» Source document:
**********

Pre-roll packaging decisions are made at the intersection of three variables that don’t always point in the same direction: what the product requires functionally, what the price point requires from a brand signal perspective, and what the budget allows per unit. Getting all three right in the same format is the goal — and it’s achievable once you understand how the available CR options actually compare.
This piece maps the primary child-resistant pre-roll packaging formats — tubes, tins, and glass jars — against the dimensions that matter for a real purchasing decision: product fit, brand signal, barrier performance, and cost tier. Including how format choice shifts as retail price point changes.
The CR Requirement for Pre-Roll Packaging
All cannabis pre-rolls sold at retail in licensed US markets require child-resistant packaging. The requirement applies regardless of product type — standard flower pre-rolls, infused pre-rolls, live resin formats, CBD pre-rolls sold through dispensaries — and regardless of price point.
Most state cannabis regulations require 16 CFR §1700.20 certification for retail pre-roll packaging. Some states accept ASTM certification for reclosable formats. Confirm your state’s specific requirement before finalizing any format, and confirm with your supplier that the specific format you’re ordering carries certification under the applicable standard with third-party test documentation.

**********

» Extracted entries:

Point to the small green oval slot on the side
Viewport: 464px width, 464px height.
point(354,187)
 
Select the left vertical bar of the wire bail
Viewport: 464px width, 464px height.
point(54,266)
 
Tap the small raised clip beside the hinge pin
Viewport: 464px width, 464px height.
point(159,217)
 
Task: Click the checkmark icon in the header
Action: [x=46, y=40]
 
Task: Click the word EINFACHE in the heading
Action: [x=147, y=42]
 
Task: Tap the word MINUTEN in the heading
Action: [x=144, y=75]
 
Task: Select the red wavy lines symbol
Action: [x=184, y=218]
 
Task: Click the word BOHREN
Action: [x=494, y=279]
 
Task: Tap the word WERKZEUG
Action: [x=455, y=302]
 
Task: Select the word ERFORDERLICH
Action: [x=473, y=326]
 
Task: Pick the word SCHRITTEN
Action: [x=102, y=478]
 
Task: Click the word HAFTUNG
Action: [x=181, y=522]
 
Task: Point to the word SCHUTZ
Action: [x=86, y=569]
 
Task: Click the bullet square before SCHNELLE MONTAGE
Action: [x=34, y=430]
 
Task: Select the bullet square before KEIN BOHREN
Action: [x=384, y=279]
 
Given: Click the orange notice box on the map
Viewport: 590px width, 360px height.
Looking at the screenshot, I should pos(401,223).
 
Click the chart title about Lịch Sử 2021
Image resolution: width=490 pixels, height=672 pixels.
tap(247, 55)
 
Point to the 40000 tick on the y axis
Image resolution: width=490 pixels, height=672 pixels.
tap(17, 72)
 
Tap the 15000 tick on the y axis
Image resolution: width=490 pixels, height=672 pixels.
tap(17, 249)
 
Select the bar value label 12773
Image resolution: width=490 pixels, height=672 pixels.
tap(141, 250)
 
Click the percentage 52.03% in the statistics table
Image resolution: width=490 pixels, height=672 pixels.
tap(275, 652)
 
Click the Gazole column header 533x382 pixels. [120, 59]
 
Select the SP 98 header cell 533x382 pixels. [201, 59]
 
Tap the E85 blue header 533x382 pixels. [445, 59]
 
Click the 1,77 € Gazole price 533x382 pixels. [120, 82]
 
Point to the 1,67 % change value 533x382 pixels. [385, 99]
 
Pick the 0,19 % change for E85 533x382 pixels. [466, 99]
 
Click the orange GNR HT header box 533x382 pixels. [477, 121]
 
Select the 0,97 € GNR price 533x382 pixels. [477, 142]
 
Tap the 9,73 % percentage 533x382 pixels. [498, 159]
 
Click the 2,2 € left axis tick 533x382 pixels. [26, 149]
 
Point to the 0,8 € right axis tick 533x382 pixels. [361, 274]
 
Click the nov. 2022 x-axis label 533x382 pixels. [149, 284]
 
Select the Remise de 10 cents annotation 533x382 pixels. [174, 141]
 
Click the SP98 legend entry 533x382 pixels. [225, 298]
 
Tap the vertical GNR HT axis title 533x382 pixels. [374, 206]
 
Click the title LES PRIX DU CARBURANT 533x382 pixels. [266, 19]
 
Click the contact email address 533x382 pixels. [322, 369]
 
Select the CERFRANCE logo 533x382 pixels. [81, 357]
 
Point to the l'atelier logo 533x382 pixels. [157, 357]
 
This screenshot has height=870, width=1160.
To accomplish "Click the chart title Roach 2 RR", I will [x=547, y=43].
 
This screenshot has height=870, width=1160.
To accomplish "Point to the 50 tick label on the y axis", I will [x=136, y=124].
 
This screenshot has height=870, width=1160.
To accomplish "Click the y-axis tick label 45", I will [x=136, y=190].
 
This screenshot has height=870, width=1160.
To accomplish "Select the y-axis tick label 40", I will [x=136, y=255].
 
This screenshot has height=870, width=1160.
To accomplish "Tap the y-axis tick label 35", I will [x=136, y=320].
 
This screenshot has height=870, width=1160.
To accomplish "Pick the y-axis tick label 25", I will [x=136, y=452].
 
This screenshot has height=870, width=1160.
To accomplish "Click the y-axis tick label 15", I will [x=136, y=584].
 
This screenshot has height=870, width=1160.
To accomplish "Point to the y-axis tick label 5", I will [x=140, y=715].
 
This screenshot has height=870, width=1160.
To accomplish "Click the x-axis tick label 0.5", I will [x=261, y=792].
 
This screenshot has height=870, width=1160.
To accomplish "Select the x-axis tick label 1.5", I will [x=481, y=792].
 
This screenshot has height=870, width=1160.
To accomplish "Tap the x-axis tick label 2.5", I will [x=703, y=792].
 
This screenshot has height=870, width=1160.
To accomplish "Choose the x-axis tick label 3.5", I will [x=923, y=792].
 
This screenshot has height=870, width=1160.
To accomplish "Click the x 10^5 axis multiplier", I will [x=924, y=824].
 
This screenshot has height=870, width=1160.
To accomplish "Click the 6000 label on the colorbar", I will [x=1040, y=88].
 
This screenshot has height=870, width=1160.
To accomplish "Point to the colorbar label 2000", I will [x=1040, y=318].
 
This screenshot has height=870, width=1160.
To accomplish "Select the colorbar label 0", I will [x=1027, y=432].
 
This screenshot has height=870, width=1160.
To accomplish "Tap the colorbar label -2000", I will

**********

» Tasks to carry out:
- a) Duplicate the part of the pre-roll packaging article from "The CR Requirement" up to and including "third-party test documentation.".
- b) Say whether each statement agrees with the pre-roll packaging article, answering yes or no and quoting the words that decide it.
(i) Child-resistant packaging is required only for pre-rolls sold above a certain price point.
(ii) Some states accept ASTM certification for reclosable formats.
(iii) The formats compared include tubes, tins, and glass jars.

» Answers given:
- a)
The CR Requirement for Pre-Roll Packaging
All cannabis pre-rolls sold at retail in licensed US markets require child-resistant packaging. The requirement applies regardless of product type — standard flower pre-rolls, infused pre-rolls, live resin formats, CBD pre-rolls sold through dispensaries — and regardless of price point.
Most state cannabis regulations require 16 CFR §1700.20 certification for retail pre-roll packaging. Some states accept ASTM certification for reclosable formats. Confirm your state’s specific requirement before finalizing any format, and confirm with your supplier that the specific format you’re ordering carries certification under the applicable standard with third-party test documentation.

- b)
(i) No: "and regardless of price point."
(ii) Yes: "Some states accept ASTM certification for reclosable formats."
(iii) Yes: "tubes, tins, and glass jars"